Task instructions: Entries follow. Return each line that contains the word "will".

Content starts

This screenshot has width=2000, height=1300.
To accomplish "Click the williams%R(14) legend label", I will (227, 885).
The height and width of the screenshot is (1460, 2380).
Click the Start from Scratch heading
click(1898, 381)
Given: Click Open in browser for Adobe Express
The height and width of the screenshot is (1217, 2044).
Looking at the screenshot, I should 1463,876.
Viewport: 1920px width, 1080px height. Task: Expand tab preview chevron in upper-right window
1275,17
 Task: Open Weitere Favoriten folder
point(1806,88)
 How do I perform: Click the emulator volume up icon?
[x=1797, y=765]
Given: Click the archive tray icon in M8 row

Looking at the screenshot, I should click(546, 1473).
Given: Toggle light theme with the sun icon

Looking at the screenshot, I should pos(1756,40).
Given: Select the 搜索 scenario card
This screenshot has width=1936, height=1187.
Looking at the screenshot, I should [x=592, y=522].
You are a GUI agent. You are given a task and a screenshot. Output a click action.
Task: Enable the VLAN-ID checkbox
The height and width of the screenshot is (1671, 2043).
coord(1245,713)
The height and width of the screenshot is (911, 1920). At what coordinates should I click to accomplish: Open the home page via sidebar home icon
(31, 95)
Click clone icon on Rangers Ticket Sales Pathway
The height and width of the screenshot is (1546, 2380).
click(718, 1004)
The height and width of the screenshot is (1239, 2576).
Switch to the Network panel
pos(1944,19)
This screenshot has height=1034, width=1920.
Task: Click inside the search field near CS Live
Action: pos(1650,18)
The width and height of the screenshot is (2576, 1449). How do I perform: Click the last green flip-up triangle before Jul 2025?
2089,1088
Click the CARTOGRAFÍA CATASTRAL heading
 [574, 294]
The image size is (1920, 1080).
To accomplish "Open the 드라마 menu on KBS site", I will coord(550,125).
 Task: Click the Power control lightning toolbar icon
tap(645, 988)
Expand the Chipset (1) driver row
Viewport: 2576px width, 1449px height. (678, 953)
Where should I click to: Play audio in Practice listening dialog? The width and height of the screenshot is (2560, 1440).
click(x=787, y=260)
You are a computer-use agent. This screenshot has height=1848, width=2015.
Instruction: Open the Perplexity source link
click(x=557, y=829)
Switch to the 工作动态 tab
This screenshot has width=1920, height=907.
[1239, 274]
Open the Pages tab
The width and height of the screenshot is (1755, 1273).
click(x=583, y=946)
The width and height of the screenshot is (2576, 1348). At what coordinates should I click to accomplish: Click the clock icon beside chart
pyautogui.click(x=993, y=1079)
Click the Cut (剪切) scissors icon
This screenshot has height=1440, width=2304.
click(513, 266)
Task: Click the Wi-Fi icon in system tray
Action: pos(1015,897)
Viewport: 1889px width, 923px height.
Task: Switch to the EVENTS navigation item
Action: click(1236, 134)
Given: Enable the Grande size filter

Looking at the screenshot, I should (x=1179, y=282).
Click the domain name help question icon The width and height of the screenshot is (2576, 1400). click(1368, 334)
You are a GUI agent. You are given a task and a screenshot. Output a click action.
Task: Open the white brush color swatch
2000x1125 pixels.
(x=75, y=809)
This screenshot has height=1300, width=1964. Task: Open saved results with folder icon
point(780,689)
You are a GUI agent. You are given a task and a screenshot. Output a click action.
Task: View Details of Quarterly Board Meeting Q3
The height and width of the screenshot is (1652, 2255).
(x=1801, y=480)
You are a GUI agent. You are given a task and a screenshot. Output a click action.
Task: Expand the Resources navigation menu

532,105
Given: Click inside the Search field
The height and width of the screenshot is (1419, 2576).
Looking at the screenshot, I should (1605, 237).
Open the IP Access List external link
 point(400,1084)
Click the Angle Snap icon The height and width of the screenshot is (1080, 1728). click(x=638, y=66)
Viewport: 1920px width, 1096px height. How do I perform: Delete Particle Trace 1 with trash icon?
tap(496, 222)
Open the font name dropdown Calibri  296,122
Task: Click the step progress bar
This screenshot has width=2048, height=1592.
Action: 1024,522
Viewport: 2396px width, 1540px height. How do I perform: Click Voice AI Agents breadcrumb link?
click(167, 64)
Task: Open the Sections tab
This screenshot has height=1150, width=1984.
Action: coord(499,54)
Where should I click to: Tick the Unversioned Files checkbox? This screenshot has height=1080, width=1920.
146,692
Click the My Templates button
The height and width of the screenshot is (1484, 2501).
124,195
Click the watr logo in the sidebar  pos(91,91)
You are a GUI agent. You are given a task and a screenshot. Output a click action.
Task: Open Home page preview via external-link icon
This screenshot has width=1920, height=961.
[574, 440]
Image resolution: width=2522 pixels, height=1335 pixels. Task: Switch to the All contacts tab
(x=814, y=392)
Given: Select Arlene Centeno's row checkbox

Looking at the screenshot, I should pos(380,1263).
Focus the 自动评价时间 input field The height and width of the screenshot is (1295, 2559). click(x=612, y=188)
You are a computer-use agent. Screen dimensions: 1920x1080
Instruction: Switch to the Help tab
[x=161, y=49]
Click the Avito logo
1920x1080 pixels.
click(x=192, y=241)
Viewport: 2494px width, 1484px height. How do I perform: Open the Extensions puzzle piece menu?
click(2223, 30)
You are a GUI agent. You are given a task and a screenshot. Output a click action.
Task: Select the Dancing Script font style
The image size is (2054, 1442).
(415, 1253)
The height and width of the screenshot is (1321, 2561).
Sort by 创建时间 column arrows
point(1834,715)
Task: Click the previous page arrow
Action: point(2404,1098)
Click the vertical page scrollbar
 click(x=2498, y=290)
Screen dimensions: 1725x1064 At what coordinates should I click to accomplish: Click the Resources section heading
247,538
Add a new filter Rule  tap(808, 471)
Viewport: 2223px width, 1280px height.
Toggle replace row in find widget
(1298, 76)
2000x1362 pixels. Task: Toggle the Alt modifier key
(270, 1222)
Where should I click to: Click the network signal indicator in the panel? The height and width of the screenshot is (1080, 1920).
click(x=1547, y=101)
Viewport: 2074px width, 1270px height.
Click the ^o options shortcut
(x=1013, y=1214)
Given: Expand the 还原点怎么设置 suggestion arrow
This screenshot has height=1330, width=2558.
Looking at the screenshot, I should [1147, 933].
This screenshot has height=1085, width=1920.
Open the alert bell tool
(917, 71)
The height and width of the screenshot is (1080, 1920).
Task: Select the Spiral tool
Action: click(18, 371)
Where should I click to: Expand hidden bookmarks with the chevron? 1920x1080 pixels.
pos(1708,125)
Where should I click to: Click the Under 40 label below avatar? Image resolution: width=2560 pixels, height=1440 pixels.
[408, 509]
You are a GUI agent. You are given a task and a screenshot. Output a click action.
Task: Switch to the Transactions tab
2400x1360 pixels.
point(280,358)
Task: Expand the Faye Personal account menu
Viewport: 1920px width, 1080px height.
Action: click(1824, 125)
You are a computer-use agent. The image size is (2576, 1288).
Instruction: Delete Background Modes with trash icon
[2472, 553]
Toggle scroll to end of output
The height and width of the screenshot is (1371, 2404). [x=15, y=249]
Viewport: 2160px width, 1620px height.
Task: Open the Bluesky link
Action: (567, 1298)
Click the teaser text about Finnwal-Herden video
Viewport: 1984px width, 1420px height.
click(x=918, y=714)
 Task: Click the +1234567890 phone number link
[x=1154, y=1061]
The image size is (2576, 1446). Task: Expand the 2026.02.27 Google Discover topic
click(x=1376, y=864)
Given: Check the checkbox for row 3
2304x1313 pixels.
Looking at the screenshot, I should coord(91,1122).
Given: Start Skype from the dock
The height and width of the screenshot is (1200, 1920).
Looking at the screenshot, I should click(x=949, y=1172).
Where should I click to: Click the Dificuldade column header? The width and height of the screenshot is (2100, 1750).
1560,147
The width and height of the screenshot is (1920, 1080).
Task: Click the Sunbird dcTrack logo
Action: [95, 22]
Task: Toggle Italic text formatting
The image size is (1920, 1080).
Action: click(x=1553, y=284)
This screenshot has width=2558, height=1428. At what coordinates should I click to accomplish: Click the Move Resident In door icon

Content ends

The answer:
To accomplish "Click the williams%R(14) legend label", I will (227, 885).
To accomplish "Open the 드라마 menu on KBS site", I will coord(550,125).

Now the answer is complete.